BLACK FRIDAY EXTRA SAVINGS EVENT - EXTENDED
START FREE

SQL m/179, GROUP BY explaination:

Screen Link:

My Code:

SELECT
    f.name country,
    c.urban_pop,
    f.population total_pop,
    (c.urban_pop / CAST(f.population AS FLOAT)) urban_pct
FROM facts as f
INNER JOIN (
            SELECT
                facts_id,
                SUM(population) urban_pop
            FROM cities
           ) c ON c.facts_id = f.id
WHERE urban_pct > .5
ORDER BY 4 ASC;

What I expected to happen:
I expected the code to output 18 countries, same as the code with “GROUB BY 1” clause in the INNER subquery

What actually happened:
The query only Zimbabwe as country. Which does not appear in the correct code.

The correct code had GROUP BY 1, I am not sure why that is correct? (see below)

SELECT
    f.name country,
    c.urban_pop,
    f.population total_pop,
    (c.urban_pop / CAST(f.population AS FLOAT)) urban_pct
FROM facts as f
INNER JOIN (
            SELECT
                facts_id,
                SUM(population) urban_pop
            FROM cities
            GROUP BY 1
           ) c ON c.facts_id = f.id
WHERE urban_pct > .5
ORDER BY 4 ASC;
1 Like

Hi @Chirc,

Welcome to the community. To understand why this is happening, let’s try to observe the result of running this query:

SELECT
    facts_id,
    SUM(population) urban_pop
FROM cities
facts_id urban_pop
195 991685100

Why are we getting a single row? It’s because we are using an aggregate function SUM() to find the sum of the population column. Aggregate functions are applied to all values in a column. Which is fantastic. Cause that is why finding the total rows in a table is so easy as using this simple query:

SELECT COUNT(*) FROM cities

However, often, we have to apply the aggregate function to a group of rows instead of all rows. That is where GROUP BY comes into action. GROUP BY allows us to split the rows into groups based on the values in a specific column (or multiple columns) and then apply our aggregate function to all those groups.
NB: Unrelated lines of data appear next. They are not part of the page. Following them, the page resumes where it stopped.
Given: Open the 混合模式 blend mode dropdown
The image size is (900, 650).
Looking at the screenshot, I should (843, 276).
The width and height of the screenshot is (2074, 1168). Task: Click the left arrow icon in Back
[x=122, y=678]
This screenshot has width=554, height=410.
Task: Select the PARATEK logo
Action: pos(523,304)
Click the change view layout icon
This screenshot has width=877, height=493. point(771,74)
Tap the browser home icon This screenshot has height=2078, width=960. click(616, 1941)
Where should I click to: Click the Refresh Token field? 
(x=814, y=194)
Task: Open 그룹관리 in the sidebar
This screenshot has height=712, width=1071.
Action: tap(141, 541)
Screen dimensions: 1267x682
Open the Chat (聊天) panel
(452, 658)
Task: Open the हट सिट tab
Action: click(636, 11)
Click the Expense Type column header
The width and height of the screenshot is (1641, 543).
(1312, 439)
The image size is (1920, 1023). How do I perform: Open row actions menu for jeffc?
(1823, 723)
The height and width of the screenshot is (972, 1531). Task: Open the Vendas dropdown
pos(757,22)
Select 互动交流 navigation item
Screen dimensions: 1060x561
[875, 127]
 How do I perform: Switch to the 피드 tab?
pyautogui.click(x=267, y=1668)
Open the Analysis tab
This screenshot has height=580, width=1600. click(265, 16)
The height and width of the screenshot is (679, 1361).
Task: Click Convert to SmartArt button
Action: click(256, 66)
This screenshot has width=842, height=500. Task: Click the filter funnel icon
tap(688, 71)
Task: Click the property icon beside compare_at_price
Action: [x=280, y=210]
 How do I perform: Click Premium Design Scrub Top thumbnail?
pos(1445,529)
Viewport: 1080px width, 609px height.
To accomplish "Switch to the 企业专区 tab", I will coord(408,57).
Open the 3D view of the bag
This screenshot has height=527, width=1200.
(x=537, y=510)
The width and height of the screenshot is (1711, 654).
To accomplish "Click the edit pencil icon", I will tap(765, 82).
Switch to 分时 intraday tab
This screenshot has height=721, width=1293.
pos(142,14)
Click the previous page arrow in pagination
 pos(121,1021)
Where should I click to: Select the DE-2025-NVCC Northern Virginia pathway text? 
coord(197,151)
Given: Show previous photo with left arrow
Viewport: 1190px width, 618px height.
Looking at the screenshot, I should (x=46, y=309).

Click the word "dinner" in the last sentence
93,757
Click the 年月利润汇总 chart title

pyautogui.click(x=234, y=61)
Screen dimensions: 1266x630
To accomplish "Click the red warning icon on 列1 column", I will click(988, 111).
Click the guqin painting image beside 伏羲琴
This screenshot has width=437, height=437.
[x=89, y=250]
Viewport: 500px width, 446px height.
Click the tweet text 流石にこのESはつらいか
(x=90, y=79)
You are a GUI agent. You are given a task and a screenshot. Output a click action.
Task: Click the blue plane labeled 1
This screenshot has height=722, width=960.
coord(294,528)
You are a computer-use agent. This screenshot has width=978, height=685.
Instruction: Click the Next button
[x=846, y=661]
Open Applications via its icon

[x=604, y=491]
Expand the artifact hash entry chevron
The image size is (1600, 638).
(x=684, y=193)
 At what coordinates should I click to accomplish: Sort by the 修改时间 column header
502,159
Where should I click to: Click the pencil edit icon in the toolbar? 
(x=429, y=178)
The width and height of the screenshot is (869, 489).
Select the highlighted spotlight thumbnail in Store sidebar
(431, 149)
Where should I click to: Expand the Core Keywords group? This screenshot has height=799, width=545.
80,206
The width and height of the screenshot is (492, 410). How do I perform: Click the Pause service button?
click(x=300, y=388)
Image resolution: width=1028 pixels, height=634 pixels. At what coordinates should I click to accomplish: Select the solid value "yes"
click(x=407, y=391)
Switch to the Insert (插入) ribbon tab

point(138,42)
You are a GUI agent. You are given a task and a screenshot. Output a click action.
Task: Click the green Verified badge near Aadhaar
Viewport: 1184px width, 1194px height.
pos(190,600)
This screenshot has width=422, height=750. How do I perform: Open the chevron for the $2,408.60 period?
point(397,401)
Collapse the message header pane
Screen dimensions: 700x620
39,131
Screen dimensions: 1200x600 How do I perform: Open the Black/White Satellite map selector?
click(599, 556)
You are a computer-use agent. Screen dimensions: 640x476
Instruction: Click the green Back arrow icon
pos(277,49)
For example, in this case, we should group by the facts_id column so that we can find the population of each country.

SELECT
    facts_id,
    SUM(population) urban_pop
FROM cities
GROUP BY 1 -- 1 specifies that
-- we want to group it by the
-- first column, that is facts_id

If we use INNER JOIN without grouping it, the result will only have 1 row as the subquery is only producing a single row.

Hope this helps :slightly_smiling_face:

Best,
Sahil

1 Like